= Description of the task =
Looking at the listing below, retype exactly the lines starting at the one containing "How Nebraska Makes" and ending at the one containing "June 2026 (128, 1477)", both included, and nothing else.

= Source material =
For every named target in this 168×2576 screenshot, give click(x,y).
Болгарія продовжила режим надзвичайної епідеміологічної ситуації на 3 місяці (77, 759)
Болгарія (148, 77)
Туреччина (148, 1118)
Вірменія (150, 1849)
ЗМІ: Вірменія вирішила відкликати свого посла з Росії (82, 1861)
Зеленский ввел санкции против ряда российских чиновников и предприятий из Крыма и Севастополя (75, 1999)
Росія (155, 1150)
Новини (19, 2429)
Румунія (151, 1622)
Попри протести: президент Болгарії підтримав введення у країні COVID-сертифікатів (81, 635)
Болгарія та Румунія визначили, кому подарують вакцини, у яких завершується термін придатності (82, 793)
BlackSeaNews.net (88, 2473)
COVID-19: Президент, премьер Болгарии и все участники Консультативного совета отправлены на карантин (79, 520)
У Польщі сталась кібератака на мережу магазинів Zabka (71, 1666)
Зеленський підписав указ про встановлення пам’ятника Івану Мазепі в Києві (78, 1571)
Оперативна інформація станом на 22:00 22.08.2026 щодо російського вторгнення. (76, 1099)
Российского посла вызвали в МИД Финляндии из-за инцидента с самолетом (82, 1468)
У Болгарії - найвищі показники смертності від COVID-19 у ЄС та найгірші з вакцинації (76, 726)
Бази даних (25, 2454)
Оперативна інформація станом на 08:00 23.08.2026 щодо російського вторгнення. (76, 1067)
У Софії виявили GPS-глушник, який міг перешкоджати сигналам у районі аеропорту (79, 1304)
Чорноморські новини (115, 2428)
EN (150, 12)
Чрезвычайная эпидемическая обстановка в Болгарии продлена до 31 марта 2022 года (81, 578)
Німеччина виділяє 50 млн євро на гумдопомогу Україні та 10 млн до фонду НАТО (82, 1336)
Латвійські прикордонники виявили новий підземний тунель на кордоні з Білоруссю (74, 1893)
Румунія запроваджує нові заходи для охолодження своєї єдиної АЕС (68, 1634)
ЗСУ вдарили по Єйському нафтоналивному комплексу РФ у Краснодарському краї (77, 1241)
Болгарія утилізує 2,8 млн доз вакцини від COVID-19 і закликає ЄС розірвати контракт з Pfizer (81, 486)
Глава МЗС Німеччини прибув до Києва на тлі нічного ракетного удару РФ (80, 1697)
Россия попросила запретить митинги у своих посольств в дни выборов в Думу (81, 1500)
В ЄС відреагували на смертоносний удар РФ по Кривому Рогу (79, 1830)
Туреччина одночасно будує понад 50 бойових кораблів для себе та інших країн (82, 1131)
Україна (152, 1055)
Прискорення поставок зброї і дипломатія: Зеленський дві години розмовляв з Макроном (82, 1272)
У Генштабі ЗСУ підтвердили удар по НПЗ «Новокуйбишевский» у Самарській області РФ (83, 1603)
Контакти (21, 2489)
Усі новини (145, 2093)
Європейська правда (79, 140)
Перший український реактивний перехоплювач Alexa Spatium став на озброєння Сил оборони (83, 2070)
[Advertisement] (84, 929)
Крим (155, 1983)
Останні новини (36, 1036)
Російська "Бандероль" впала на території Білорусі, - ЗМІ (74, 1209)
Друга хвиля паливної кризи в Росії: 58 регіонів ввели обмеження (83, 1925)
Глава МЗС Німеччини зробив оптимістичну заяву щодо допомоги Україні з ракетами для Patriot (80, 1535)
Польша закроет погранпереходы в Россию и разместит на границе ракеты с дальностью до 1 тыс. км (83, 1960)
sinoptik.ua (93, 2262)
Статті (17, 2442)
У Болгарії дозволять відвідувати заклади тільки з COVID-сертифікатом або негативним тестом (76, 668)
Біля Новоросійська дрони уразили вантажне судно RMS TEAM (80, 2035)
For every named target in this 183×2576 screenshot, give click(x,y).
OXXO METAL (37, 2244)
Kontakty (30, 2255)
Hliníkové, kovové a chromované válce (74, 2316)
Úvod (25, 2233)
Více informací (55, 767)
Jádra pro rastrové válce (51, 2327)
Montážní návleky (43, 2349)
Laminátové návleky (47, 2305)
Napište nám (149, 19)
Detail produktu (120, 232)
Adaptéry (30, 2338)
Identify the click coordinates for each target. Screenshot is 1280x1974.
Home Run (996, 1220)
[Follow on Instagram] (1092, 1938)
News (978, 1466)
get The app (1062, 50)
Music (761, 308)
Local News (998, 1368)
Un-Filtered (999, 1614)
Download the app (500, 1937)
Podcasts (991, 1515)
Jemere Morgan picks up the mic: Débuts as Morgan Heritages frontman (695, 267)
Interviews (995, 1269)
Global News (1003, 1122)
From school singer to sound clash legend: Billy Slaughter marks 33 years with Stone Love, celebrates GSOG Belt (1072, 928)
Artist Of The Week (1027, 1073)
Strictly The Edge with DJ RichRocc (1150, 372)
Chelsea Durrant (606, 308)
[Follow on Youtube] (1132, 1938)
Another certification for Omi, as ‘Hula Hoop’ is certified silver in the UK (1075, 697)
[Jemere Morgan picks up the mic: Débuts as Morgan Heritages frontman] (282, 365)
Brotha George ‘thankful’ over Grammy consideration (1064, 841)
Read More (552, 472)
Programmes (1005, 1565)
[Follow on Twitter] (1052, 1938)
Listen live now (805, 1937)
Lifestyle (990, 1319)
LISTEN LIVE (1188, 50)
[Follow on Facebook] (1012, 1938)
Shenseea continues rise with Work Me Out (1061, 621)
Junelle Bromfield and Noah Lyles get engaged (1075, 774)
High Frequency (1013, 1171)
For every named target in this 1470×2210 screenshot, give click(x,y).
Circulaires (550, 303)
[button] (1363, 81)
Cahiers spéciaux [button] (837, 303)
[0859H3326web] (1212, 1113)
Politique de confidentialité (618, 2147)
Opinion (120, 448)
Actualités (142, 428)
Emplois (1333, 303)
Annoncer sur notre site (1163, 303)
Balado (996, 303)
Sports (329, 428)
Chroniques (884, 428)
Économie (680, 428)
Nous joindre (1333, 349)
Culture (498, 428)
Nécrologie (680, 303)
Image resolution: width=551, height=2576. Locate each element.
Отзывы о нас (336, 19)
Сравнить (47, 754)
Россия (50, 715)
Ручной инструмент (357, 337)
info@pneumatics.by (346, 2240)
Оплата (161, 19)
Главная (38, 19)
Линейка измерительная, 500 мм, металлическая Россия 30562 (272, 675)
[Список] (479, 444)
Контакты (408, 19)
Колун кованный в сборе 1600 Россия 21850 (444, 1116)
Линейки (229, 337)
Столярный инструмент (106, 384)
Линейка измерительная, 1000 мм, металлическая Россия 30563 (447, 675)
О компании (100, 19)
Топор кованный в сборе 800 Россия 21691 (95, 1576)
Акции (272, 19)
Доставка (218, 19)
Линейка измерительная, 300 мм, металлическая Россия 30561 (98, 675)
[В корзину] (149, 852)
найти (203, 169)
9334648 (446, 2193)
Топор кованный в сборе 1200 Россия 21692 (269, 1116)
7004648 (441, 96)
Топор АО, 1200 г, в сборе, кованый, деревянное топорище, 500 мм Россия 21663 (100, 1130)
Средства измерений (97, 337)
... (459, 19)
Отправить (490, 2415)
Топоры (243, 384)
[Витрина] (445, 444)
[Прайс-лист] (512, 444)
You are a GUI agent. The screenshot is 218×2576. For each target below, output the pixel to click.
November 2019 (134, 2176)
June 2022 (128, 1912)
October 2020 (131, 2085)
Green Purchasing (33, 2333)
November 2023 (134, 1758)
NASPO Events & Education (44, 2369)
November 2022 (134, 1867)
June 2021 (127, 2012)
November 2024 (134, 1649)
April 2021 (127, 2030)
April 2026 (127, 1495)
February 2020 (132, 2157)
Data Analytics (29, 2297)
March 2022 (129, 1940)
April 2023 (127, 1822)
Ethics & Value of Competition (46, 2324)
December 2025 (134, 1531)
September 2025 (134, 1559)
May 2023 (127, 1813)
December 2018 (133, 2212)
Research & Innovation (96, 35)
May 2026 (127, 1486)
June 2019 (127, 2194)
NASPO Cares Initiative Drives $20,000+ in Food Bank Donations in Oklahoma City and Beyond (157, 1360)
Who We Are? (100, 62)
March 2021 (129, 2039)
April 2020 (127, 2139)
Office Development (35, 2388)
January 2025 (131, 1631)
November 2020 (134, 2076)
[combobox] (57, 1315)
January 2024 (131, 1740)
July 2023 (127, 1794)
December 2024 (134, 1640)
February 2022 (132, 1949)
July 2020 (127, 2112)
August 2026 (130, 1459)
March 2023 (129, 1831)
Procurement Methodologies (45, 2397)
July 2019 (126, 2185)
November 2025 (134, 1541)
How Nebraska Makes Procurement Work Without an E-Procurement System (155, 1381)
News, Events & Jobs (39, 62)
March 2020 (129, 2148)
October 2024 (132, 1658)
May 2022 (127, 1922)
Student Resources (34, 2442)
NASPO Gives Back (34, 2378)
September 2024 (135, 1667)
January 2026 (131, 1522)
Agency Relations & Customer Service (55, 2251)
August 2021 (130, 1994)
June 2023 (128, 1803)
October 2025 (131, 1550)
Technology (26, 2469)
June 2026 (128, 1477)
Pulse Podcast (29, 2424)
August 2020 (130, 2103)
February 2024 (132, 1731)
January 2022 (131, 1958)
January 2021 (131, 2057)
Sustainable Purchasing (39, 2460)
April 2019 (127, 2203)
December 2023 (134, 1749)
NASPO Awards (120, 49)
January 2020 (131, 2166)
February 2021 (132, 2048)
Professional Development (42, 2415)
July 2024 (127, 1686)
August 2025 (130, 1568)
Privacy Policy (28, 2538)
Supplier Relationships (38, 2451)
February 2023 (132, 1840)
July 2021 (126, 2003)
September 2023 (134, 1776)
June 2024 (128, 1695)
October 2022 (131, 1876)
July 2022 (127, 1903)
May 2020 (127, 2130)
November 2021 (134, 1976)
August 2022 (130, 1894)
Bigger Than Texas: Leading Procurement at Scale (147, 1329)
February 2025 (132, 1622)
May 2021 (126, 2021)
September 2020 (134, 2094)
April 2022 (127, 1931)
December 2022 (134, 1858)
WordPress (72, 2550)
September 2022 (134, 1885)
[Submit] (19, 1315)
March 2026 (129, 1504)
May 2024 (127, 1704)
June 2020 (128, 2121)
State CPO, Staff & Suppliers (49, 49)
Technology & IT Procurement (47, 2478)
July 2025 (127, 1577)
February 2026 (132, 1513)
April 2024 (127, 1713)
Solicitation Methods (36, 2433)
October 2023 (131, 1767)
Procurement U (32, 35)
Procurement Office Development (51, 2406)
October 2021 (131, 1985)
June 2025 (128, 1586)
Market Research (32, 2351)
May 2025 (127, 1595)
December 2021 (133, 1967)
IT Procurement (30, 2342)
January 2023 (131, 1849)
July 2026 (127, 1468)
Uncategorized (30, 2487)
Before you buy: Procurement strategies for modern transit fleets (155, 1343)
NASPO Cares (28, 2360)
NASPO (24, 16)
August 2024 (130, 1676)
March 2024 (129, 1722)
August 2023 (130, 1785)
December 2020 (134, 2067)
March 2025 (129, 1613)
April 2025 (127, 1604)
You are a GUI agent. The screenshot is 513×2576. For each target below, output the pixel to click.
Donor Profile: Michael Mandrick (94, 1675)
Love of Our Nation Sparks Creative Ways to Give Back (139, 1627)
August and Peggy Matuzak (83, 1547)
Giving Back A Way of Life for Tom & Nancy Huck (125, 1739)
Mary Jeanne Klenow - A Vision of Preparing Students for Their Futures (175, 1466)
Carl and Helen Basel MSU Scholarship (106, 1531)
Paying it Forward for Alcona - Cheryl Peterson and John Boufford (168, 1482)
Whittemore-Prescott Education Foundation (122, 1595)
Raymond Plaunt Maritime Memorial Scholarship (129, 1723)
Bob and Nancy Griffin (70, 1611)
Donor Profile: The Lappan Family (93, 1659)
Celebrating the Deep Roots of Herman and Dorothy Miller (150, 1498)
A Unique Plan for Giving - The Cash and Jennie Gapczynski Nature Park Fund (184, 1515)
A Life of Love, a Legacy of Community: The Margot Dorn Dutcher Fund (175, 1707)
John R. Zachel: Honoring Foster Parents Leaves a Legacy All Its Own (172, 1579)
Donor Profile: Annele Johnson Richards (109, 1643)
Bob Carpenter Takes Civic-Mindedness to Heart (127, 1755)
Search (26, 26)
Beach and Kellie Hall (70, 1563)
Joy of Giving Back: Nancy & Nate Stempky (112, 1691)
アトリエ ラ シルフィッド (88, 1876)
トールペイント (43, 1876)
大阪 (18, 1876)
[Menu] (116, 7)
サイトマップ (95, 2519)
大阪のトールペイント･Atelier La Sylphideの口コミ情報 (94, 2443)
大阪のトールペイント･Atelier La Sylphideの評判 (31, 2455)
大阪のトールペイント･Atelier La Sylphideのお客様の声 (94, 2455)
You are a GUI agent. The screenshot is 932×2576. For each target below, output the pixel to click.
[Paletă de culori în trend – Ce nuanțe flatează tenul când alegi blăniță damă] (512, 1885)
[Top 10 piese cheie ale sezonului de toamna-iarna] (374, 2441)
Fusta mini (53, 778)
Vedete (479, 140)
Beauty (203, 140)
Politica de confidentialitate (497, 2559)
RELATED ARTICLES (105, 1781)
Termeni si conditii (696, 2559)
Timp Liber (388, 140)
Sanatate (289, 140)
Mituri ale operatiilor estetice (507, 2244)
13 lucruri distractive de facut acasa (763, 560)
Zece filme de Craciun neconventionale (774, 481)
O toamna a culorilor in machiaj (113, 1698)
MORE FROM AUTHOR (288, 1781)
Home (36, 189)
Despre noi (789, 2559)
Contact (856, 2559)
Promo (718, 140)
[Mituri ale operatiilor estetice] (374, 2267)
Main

= Solution to the problem =
How Nebraska Makes Procurement Work Without an E-Procurement System (155, 1381)
News, Events & Jobs (39, 62)
March 2020 (129, 2148)
October 2024 (132, 1658)
May 2022 (127, 1922)
Student Resources (34, 2442)
NASPO Gives Back (34, 2378)
September 2024 (135, 1667)
January 2026 (131, 1522)
Agency Relations & Customer Service (55, 2251)
August 2021 (130, 1994)
June 2023 (128, 1803)
October 2025 (131, 1550)
Technology (26, 2469)
June 2026 (128, 1477)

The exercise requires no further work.